If there’s one thing that we’ve got plenty of here in the UK, it’s stunning coastline. From pristine beaches to wild and rugged clifftops; from quaint fishing villages to bustling seaside resorts. There is much to see along our coastline and walking pace is the perfect speed to see it at. If wandering along the British coastline sounds like just the kind of way you’d like to spend your summer this year, then here are 5 of the best coastal walks in England to get you started.
The Jurassic Coast
Perhaps the most well-known coastal path in the UK is the 630-mile South West Coast Path. It runs from Poole in Dorset to Minehead in Somerset, taking in all of the Devon and Cornwall coastlines along the way. You can tackle this in one go if you’ve got plenty of stamina and about six weeks spare, or you can break it up into smaller chunks and walk for just a few hours or maybe even a weekend. As an introduction to the SW Coast Path, the Jurassic Coast of Dorset is perfect. Due to its geological importance, this stretch of coastline is classed as a World Heritage Site and it has certain protections against overdevelopment. This means walkers are treated to unspoilt scenery and mile after mile of stunning walking paths along the clifftops.

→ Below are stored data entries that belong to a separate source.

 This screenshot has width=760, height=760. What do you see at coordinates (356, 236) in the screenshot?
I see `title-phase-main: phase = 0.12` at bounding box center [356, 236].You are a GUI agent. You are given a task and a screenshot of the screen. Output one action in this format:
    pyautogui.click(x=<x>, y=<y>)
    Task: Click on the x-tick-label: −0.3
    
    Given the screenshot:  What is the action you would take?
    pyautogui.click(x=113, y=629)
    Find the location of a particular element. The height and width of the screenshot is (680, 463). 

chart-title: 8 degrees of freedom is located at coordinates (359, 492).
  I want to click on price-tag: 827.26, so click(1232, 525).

The most well-known part of this coastline is Durdle Door – a natural limestone archway that reaches out into the sea. It’s an iconic landmark and it’s not to be missed as you walk along the Jurassic Coast. From here, the coastal path heads towards the picturesque Lulworth Cove, passing the Lulworth Crumple where you can see exactly why this is such an important place for geologists. The crumple contains layers and layers of rock, each with its own history and story.
The popular tourist village of Lulworth is a perfect place to stop for a rest and an ice cream before continuing along the coastal path; how far you go is completely up to you, but with views this incredible you’ll find it hard to stop.

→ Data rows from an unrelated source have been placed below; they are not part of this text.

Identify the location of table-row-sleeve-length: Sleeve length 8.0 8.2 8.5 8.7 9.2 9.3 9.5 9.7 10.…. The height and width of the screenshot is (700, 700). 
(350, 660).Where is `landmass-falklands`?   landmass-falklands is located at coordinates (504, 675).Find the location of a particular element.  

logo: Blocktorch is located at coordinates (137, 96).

Northumberland Coastal Walk
The Northumberland Coast Path runs for 62 miles from Cresswell to Berwick-upon-Tweed, and as you’d expect, it passes through an incredible landscape of vast beaches, high dunes and rugged headland.
Along this stretch of coastline, it’s actually some of the man-made features that steal the show too. Most notably, the imposing Bamburgh Castle. There has been some sort of fort on this site since 420, with the core of the current castle being in place since the Normans rebuilt it in the 11th century. If you like your walks with a bit of added history then the Northumberland Coast is for you.

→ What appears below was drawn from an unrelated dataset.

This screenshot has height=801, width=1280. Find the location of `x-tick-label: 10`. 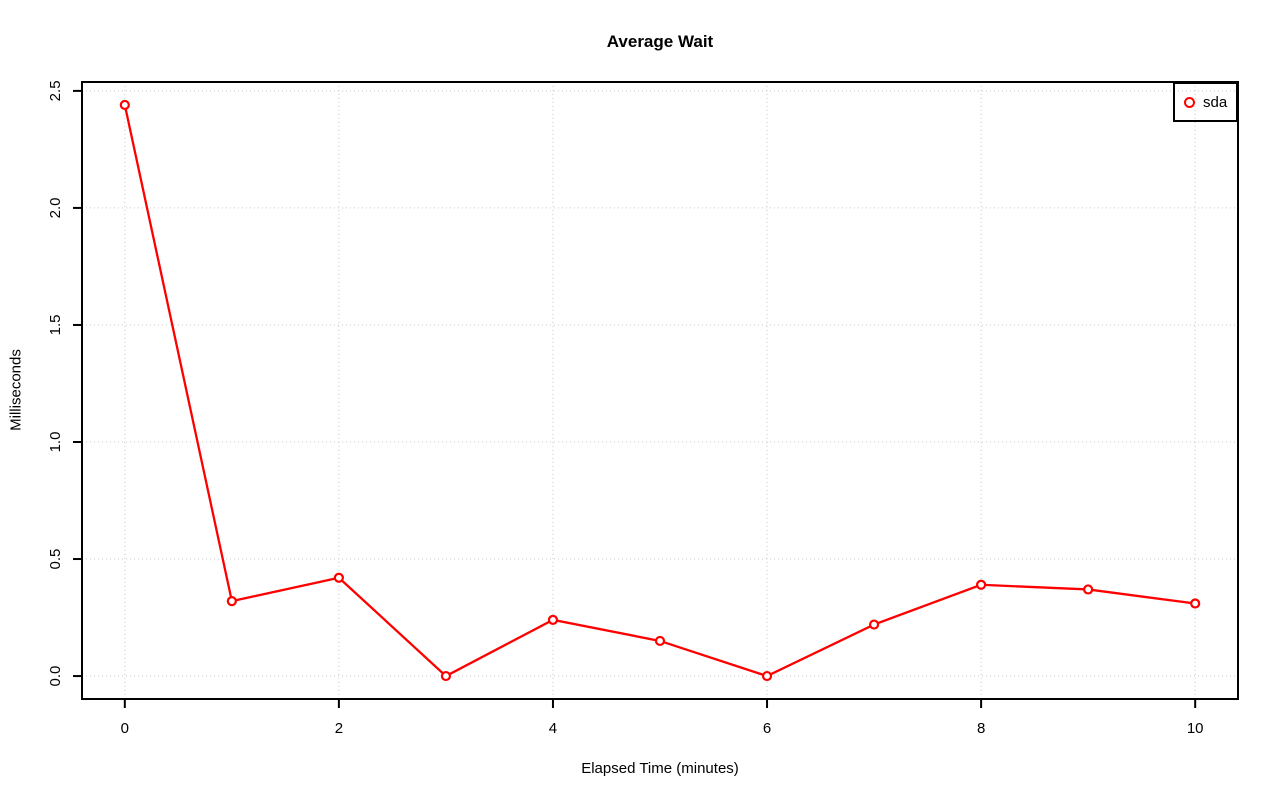

x-tick-label: 10 is located at coordinates (1196, 728).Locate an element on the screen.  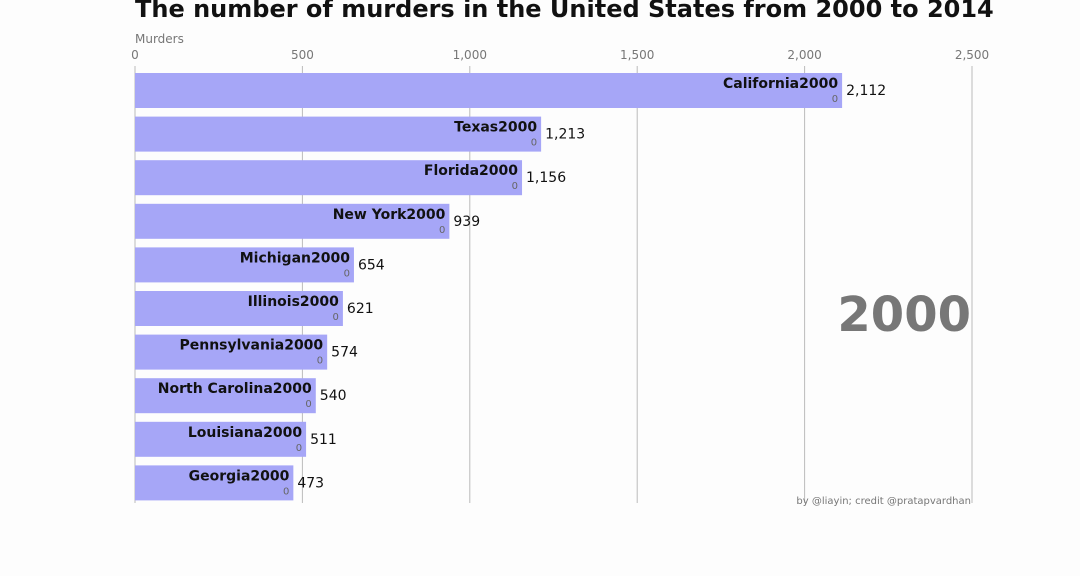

Another popular place to visit along the Northumberland Coast is Holy Island. You can only access the island at low tide when the causeway is passable. For the rest of the time, this mysterious island is cut off from the rest of the world. The island has a rich history and is home to a small castle and the remnants of a priory. Nowadays it’s home to cafes and B&Bs too, so if you’re planning to walk the whole 62-miles of the Northumberland Coast Path, this could be a great place to spend a night before continuing on your journey.
Seven Sisters Coastal Walk
The Seven Sisters Country Park is a great place for walkers. Set in the South Downs, there are 280 hectares of open grassland and chalk cliffs to explore.
One of the most popular walks here is from Seaford to Eastbourne. This is a full day walk of about 14 miles. The route follows the clifftops and takes in some of the most iconic views along the way, from the famous coastguard cottages to the Beachy Head Lighthouse. One thing is for sure on this walk, you’ll be reaching for your camera every few minutes.
Kynance Cove to Lizard Point
No list of coastal walks in England would be complete without at least one walk in Cornwall. For a short walk that really captures what the Cornish Coastline is about, you can follow the coast path from Kynance Cove to Lizard Point.
On a clear sunny day there are few places in the UK more beautiful than Kynance Cove, and to see a photo of it you might even question whether it’s actually somewhere far more exotic than Cornwall. The bright blue water and pristine sandy beaches give it a definite Mediterranean feel.
This is only a short walk of a couple of miles, but it’s not one to be rushed. At low tide there are caves to be explored, beaches relax on and views to be savoured. If two miles is too short a walk for you there is always the option to keep going in either direction. That’s the beauty of the South West Coast Path.
St Bees to Whitehaven Coastal Walk
Think of Cumbria and you’re likely to think of lakes and mountains before you think of coastline. However, the stretch of coastline between Whitehaven and St Bees should not be overlooked. This is a stunning coastal walk.
From the higher clifftops you can enjoy views over to the Lakeland Fells on one side and out to sea on the other, and down on the beaches there are caves to explore and wildlife to observe.